*Письменное задание A*
В листинге замените «stepper» на «slider» и приведите заново строки от строки с «Decrease the Archive» до строки с «Looking at the screenshot, I should [x=213, y=238].» включительно. Больше ничего в этих строках не меняйте.

*Исходный отрывок*
++++++++

Впервые я встретила Саддама Хусейна в шестнадцать лет. Я не была готова к этой встрече: никто не смог бы сказать мне за всю мою жизнь, какой оборот она примет после того вечера. До лета 1968 года в моей жизни все шло своим чередом. Боялась я только одного — что кто-то из моих родителей или семи братьев на меня рассердится. На меня возлагались большие надежды. И от меня ждали покорности.
Такой была моя жизнь до встречи с Саддамом. Я вела беззаботную светскую жизнь в Багдаде. Я ничего не знала о политике, называла себя europe — европейкой, потому что моя семья придерживалась греческой православной веры. Контраст между мной и Саддамом Хусейном не мог быть разительнее.
Когда мы встретились, ему было около тридцати. Но разница в возрасте не играла такой роли, как различие в нашем происхождении. Саддам родился в бедной семье в деревне под Тикритом, к северу от Багдада. Его отец то ли умер, то ли пропал без вести еще до рождения Саддама. Мать снова вышла замуж, и большую часть детства Саддам провел в доме дяди в Багдаде.

++++++++

*Материал упражнения*
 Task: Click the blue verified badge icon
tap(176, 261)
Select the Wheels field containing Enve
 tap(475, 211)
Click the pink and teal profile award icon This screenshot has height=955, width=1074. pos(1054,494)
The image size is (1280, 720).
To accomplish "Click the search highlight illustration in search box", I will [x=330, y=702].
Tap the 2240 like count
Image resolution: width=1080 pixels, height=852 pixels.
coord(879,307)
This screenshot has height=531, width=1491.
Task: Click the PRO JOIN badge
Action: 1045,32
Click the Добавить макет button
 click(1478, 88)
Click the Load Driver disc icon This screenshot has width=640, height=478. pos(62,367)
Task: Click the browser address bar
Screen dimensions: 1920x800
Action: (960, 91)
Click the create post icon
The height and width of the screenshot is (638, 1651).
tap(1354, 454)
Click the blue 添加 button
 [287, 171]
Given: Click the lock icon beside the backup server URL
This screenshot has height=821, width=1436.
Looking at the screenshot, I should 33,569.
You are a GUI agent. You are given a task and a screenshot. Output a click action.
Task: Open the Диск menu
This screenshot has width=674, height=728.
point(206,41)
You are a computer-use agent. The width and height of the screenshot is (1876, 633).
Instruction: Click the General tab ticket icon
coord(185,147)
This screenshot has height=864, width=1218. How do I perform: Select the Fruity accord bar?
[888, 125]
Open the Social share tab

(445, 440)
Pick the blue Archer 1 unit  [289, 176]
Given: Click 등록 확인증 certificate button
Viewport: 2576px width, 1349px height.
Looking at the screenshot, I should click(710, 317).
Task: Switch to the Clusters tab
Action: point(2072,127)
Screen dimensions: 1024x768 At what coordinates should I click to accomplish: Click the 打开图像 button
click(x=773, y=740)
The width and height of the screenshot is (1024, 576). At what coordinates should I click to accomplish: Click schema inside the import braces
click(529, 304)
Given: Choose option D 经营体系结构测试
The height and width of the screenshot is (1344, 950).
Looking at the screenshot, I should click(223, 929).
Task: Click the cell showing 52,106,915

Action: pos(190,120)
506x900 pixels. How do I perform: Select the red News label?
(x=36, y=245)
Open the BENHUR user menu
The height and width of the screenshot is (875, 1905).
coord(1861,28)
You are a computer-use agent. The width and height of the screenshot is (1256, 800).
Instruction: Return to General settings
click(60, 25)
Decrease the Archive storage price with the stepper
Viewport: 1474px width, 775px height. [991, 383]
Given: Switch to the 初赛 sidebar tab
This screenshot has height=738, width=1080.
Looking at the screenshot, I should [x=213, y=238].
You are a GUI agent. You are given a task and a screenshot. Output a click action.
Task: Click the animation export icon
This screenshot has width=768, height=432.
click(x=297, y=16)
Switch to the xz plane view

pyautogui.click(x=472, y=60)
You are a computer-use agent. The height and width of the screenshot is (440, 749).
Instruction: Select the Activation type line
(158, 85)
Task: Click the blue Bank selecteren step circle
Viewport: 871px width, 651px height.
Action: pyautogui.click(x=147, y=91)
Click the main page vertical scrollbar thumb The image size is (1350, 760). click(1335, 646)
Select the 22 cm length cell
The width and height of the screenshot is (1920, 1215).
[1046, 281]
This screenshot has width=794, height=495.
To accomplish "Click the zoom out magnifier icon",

++++++++

*Письменное задание B*
Выпишите из отрывка фрагмент от «Впервые я встретила» до «мог быть разительнее.» включительно, без изменений.

*Ответ на задание A*
Decrease the Archive storage price with the slider
Viewport: 1474px width, 775px height. [991, 383]
Given: Switch to the 初赛 sidebar tab
This screenshot has height=738, width=1080.
Looking at the screenshot, I should [x=213, y=238].

*Ответ на задание B*
Впервые я встретила Саддама Хусейна в шестнадцать лет. Я не была готова к этой встрече: никто не смог бы сказать мне за всю мою жизнь, какой оборот она примет после того вечера. До лета 1968 года в моей жизни все шло своим чередом. Боялась я только одного — что кто-то из моих родителей или семи братьев на меня рассердится. На меня возлагались большие надежды. И от меня ждали покорности.
Такой была моя жизнь до встречи с Саддамом. Я вела беззаботную светскую жизнь в Багдаде. Я ничего не знала о политике, называла себя europe — европейкой, потому что моя семья придерживалась греческой православной веры. Контраст между мной и Саддамом Хусейном не мог быть разительнее.